Her reason? “Vera,” she said, “I can’t wear them yet. I just finished nursing. My husband is obsessed with waist beads, and once he sees me in these, I might get pregnant again! I can’t go through that body journey right now.”
We laughed until tears rolled down our cheeks. She was dead serious though — she had finally nursed herself back to her “figure 12” and was not about to risk it. “These beads,” she said, “are dangerous in the wrong season.”
Now imagine that! A set of beads so powerful, so symbolic, that a woman fears their effect. Yet, in her voice, I could hear the flirtation, the longing, the quiet anticipation. She missed her husband. She wanted those beads. She just wasn’t ready to unleash them yet. And honestly? I couldn’t blame her.

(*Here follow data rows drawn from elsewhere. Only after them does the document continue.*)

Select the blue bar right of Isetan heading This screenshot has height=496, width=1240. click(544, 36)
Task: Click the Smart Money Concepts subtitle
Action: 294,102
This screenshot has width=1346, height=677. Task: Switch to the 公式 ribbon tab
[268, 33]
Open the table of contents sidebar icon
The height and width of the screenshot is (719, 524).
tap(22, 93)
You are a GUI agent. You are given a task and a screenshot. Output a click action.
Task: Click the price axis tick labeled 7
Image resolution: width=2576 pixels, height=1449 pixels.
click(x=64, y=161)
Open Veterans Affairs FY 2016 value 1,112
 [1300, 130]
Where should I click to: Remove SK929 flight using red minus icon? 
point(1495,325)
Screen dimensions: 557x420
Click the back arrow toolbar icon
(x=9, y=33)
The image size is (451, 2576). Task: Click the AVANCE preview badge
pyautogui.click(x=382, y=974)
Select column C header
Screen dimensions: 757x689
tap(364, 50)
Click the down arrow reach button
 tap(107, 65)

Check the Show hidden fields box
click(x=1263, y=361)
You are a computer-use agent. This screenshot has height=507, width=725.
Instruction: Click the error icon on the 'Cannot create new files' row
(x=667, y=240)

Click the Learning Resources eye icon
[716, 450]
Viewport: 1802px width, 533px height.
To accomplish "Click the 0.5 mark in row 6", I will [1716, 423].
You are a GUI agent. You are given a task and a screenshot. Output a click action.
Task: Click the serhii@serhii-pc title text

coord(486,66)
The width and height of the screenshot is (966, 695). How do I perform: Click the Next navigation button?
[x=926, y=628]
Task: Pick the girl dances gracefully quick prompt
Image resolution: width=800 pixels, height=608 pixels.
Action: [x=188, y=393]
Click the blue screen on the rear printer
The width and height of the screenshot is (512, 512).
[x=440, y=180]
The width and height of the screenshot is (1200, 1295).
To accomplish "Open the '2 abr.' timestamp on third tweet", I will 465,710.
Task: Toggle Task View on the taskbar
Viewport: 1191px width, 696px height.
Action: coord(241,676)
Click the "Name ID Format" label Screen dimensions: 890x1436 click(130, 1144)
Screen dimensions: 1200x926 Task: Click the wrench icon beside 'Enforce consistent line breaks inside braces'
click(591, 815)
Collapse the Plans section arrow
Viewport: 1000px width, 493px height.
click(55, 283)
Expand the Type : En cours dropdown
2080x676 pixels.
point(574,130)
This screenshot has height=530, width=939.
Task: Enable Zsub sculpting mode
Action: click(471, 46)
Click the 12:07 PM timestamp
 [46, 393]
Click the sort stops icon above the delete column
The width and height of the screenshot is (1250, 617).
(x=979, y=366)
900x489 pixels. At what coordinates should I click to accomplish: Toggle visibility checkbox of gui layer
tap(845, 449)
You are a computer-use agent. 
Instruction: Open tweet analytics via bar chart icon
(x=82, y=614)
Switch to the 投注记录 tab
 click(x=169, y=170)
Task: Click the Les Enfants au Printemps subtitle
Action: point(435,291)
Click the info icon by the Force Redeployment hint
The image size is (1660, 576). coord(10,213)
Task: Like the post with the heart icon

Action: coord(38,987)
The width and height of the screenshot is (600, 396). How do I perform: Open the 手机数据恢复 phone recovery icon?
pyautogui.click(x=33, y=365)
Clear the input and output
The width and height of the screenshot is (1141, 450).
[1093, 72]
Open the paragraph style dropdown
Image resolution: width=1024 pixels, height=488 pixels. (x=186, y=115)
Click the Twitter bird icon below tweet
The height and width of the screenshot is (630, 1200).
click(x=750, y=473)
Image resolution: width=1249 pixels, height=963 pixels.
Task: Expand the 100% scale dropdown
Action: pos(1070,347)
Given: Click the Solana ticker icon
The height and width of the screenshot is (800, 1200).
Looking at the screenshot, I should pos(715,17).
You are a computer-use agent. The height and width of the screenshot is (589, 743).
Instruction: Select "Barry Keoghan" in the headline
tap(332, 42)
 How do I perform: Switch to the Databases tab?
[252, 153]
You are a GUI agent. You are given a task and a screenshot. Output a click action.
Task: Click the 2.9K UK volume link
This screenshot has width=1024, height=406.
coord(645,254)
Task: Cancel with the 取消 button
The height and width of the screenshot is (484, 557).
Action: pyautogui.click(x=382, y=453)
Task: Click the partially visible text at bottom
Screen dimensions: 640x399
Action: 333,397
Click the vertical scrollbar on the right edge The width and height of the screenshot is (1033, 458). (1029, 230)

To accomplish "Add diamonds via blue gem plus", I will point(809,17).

That’s the thing about Tohma — it’s not just a gift; it’s a promise. It carries meaning, emotion, and memory. When a man buys waist beads for his woman, it’s his way of saying, “I see you.” It’s intimacy wrapped in culture, love expressed without words. It’s an act that connects to something ancient — the way African adornment has always been tied to identity, fertility, and sensuality.
Some women wear their Tohma beads immediately, others keep them for special moments — anniversaries, reunions, or times when love needs rekindling. In every case, there’s something quietly sacred about it. It’s not just jewelry; it’s a whisper of affection, a symbol of belonging. And when love buys you beads, it’s almost as if the beads themselves start holding memories for both of you.
So every time I pass by that Tohma pot in the studio, I smile. I imagine this woman’s reunion — the laughter, the rediscovery, the moment her husband finally sees her in those beads he chose for her four years ago. Maybe he’ll laugh. Maybe he’ll stare. Maybe he’ll just say, “Ah, finally.” Either way, it’ll be worth the wait.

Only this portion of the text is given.